Navigating Care with Your Siblings

Family2004Every family has some conflict. When my parent’s health started to fail, it took time for my siblings to catch up to me. I was the local one who spent a lot of time with my parents as an adult. I noticed changing behaviors and memory issues. Every attempt to help my parents was poorly received, even when they called me to ask for it. By the time my siblings started to see the issues, I was resigned to silently watch and would respond when the hospital or the police called me. When my siblings started to see how poorly my parents were doing, they had to talk me back into trying.

Together, we set up interventions. All four adult children brought in lunch at my parent’s home and we shared our concerns together. Both times, our parents were polite but rebuffed the suggestion that they should consider any lifestyle changes. During this time, we set up monthly phone calls to touch base on issues. We used a free conference call site called TalkShoe.
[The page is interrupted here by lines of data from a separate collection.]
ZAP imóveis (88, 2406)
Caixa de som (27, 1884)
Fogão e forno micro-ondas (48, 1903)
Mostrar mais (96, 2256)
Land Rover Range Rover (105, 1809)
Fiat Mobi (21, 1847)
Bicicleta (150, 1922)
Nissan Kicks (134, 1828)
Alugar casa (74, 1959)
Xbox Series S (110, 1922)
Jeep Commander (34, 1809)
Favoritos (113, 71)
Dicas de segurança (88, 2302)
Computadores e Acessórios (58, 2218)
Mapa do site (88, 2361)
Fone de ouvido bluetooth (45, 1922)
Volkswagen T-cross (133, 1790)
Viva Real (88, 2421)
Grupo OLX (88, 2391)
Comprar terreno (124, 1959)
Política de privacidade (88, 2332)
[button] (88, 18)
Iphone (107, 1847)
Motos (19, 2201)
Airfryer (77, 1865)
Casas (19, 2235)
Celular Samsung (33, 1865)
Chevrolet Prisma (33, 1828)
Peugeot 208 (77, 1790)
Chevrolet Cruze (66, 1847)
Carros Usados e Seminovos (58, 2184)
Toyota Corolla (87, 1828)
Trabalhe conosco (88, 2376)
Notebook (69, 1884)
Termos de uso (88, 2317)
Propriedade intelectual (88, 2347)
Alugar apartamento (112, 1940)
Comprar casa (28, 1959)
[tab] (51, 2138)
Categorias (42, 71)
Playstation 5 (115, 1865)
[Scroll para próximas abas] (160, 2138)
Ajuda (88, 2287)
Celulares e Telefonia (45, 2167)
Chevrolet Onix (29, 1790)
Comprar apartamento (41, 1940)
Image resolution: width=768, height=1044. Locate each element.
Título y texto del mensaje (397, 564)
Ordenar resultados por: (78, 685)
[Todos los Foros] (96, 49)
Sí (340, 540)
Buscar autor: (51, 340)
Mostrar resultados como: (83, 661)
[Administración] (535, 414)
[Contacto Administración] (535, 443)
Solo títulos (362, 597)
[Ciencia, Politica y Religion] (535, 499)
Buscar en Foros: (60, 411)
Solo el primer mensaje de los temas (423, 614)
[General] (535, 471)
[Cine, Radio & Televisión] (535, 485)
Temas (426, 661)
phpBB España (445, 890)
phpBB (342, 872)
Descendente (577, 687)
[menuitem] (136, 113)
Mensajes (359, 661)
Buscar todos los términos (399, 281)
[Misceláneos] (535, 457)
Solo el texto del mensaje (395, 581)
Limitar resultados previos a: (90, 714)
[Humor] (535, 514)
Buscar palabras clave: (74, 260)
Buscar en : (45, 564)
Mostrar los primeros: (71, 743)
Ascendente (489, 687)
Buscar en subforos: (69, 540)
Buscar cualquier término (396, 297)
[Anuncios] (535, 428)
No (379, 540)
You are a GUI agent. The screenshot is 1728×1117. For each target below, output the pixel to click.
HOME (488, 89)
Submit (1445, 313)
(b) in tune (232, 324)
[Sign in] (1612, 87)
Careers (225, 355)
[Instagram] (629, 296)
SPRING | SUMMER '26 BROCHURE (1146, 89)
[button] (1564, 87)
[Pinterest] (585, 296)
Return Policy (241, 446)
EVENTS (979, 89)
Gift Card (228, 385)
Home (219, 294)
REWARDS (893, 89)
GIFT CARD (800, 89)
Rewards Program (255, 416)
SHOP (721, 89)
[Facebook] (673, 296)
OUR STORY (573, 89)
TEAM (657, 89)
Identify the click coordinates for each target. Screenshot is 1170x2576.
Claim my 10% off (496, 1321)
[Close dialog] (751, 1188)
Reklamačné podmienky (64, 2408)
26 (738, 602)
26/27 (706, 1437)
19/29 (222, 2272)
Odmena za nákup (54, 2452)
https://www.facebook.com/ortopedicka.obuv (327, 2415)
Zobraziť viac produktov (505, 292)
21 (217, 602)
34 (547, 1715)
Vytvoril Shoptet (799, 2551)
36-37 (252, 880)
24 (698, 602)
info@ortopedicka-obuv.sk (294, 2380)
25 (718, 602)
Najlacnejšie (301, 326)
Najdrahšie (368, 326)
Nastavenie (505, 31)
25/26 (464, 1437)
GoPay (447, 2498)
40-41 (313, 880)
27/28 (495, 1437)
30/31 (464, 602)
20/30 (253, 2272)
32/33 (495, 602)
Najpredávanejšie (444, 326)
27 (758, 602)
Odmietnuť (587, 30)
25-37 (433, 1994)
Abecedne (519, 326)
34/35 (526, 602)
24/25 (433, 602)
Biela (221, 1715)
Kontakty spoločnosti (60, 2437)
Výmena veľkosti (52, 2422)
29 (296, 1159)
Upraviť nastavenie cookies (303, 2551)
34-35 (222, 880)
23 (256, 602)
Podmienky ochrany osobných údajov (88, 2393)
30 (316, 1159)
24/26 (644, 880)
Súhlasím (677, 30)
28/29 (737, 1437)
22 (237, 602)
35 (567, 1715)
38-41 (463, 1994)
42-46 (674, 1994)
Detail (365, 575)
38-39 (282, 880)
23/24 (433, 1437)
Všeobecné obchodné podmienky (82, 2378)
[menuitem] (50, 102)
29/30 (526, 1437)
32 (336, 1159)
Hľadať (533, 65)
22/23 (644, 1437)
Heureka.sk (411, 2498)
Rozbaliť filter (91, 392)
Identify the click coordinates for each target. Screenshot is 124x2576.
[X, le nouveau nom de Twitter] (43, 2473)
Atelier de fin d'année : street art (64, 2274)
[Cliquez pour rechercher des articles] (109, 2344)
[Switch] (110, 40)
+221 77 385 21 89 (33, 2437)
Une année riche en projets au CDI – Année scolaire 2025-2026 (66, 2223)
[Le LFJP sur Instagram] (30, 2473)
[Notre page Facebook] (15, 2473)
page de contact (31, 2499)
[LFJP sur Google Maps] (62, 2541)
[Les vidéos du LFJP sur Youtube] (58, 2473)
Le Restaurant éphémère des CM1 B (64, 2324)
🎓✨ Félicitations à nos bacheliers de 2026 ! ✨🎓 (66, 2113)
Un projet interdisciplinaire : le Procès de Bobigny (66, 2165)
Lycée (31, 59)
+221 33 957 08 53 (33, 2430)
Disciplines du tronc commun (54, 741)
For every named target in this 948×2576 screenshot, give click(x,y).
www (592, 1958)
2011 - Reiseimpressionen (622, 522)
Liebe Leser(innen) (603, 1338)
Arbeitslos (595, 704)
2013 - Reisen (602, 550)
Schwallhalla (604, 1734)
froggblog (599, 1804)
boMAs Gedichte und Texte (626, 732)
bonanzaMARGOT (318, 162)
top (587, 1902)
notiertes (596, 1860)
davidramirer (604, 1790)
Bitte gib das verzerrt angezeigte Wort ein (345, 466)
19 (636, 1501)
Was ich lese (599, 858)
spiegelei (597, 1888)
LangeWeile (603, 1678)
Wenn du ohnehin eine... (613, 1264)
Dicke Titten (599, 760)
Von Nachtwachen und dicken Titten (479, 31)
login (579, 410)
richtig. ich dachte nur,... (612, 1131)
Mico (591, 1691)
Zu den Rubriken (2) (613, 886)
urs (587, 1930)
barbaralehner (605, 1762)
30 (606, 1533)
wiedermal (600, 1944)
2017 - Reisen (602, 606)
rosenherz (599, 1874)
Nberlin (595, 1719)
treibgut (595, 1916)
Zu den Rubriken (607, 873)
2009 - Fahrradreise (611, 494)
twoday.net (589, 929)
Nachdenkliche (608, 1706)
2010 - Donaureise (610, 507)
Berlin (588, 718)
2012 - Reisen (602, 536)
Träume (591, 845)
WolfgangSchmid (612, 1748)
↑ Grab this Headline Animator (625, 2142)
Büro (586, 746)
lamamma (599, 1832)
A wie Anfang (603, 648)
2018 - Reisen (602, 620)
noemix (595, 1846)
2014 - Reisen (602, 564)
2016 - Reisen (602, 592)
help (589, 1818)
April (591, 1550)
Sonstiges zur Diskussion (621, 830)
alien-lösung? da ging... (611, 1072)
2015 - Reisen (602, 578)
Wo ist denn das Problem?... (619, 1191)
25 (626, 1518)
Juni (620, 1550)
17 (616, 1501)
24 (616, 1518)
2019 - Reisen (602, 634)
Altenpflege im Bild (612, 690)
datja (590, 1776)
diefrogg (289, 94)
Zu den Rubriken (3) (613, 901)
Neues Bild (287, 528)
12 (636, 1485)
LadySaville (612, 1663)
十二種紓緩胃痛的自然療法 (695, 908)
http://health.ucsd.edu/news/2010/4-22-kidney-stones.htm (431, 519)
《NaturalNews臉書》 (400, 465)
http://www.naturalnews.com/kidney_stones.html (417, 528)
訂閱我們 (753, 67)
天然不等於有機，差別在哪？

When the retirement community threatened to terminate my parents continuing care contract, we moved to weekly calls as we prepared to navigate a very difficult period. We have had disagreements over everything from care choices, the disposal of assets, and even the menu at my dad’s burial. Early on, we set up rules of the road to help us. We agreed that:

  1. Spouses are invited to participate, but only direct descendants vote.
  2. It’s okay to disagree, but not okay to be disagreeable.
  3. Majority rules on any vote unless it impacts any of us financially. If the outcome of the vote impacts us financially, the vote must be unanimous.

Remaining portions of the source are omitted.